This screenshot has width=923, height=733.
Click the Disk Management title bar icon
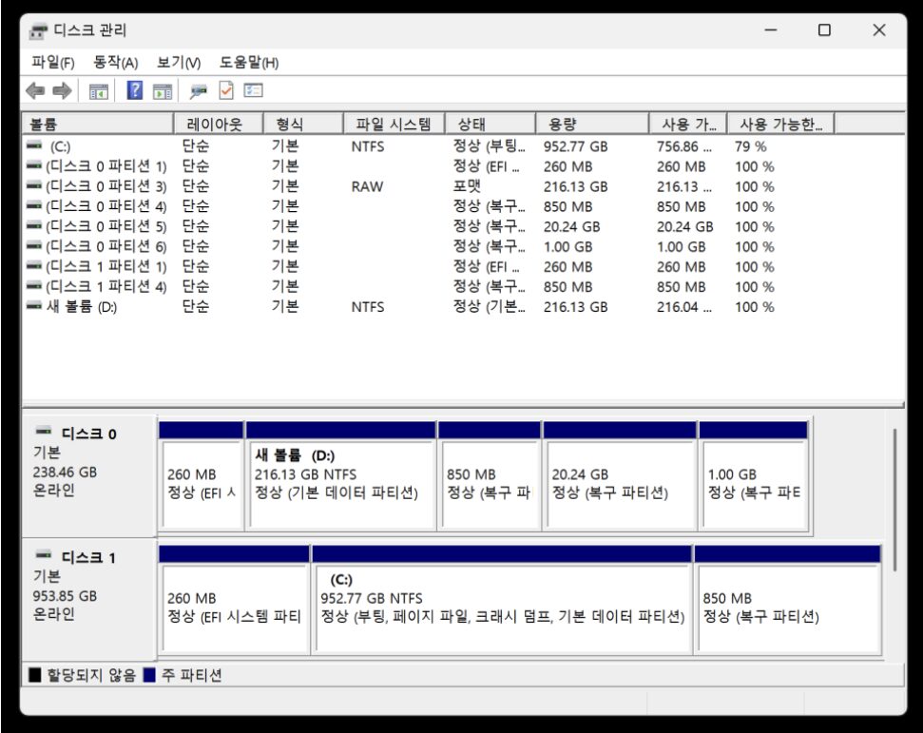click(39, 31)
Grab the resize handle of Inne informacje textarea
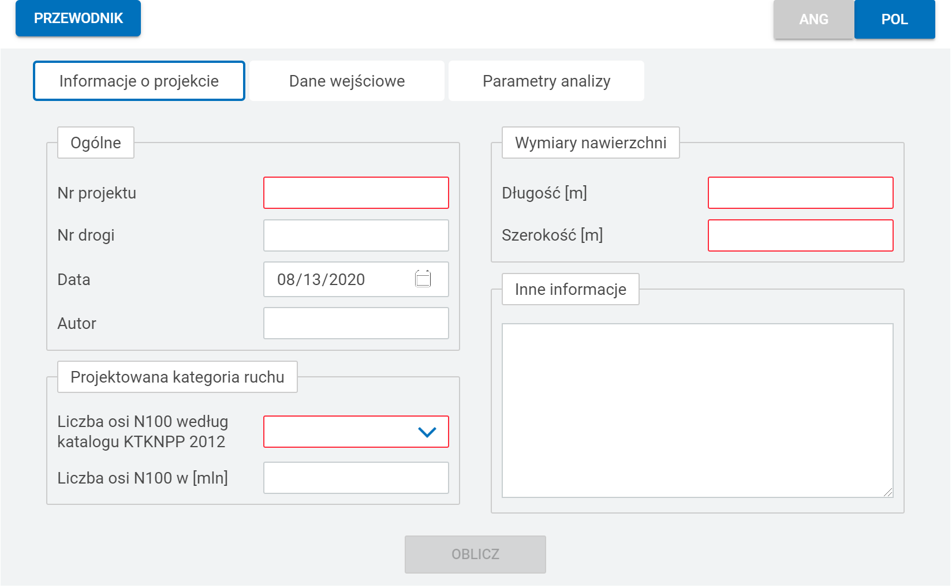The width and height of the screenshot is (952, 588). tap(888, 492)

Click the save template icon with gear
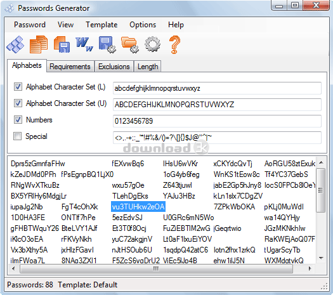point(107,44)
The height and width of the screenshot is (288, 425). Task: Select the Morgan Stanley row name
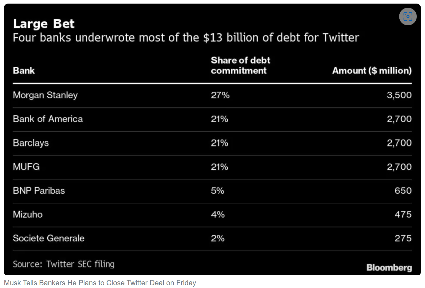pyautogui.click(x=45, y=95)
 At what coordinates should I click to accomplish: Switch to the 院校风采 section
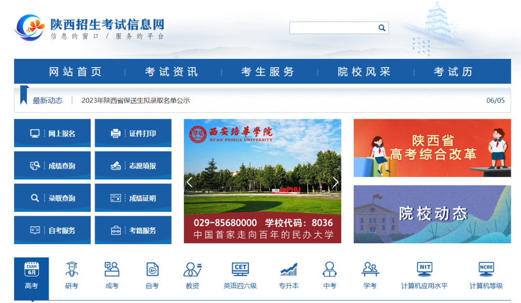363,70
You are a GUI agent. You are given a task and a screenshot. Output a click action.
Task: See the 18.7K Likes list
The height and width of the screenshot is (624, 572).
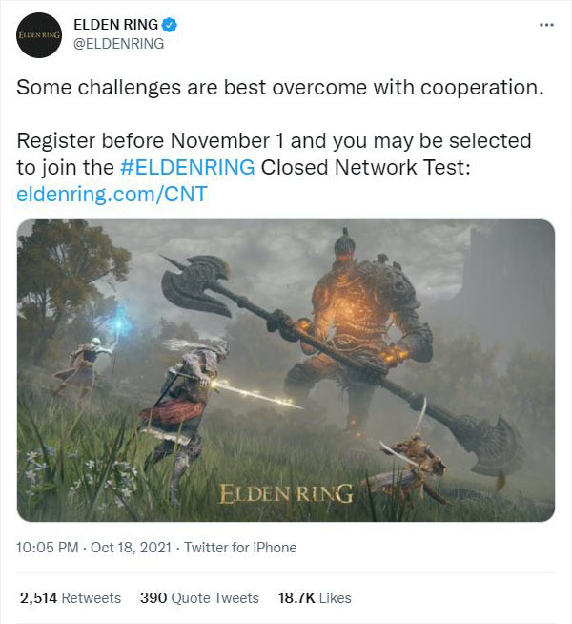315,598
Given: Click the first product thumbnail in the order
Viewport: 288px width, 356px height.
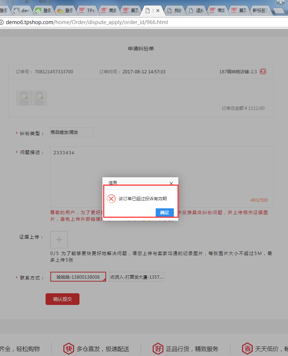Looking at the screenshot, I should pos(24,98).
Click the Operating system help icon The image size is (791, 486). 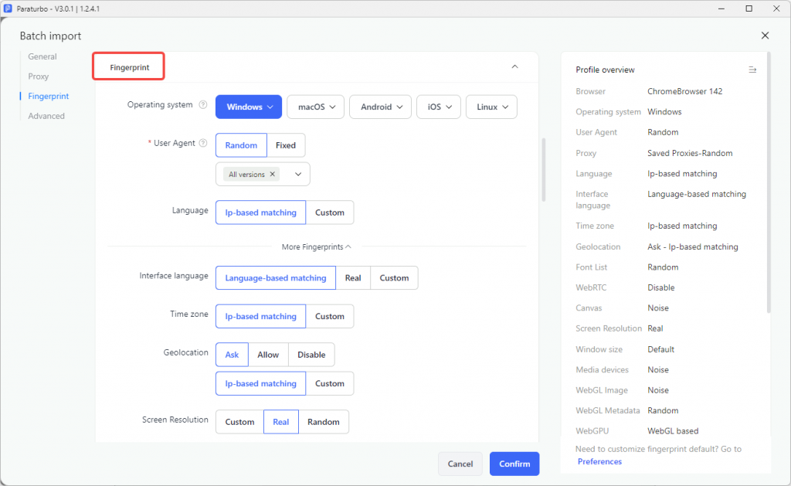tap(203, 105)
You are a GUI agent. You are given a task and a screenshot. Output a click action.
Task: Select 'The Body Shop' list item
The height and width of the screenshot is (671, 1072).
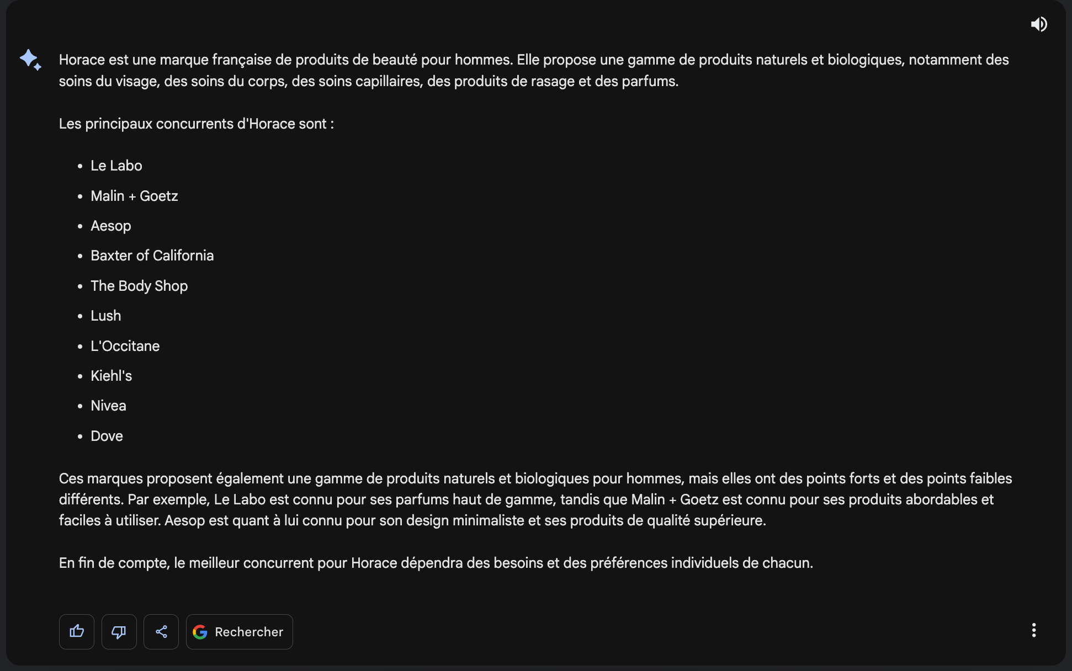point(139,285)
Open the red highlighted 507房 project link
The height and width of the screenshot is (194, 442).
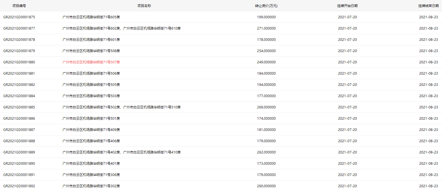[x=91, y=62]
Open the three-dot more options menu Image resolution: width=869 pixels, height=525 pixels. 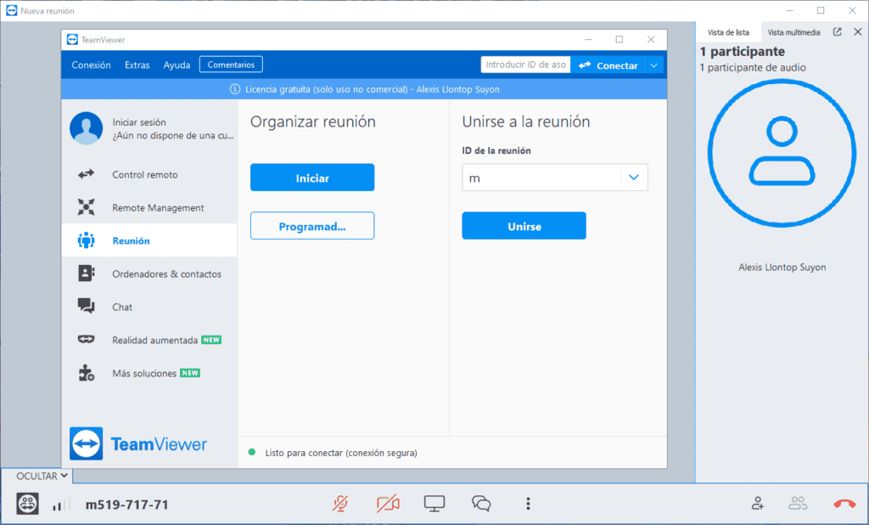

● **Exercise goal**
Up to and including the line that contains "Task: See the 18.7K Likes list", print the records above exactly from their first line, without any pictures.

● **The completed task**
This screenshot has width=923, height=733.
Click the Disk Management title bar icon
click(39, 31)
Grab the resize handle of Inne informacje textarea
The width and height of the screenshot is (952, 588). tap(888, 492)

Click the save template icon with gear
point(107,44)
The height and width of the screenshot is (288, 425). Task: Select the Morgan Stanley row name
pyautogui.click(x=45, y=95)
 At what coordinates should I click to accomplish: Switch to the 院校风采 section
363,70
You are a GUI agent. You are given a task and a screenshot. Output a click action.
Task: See the 18.7K Likes list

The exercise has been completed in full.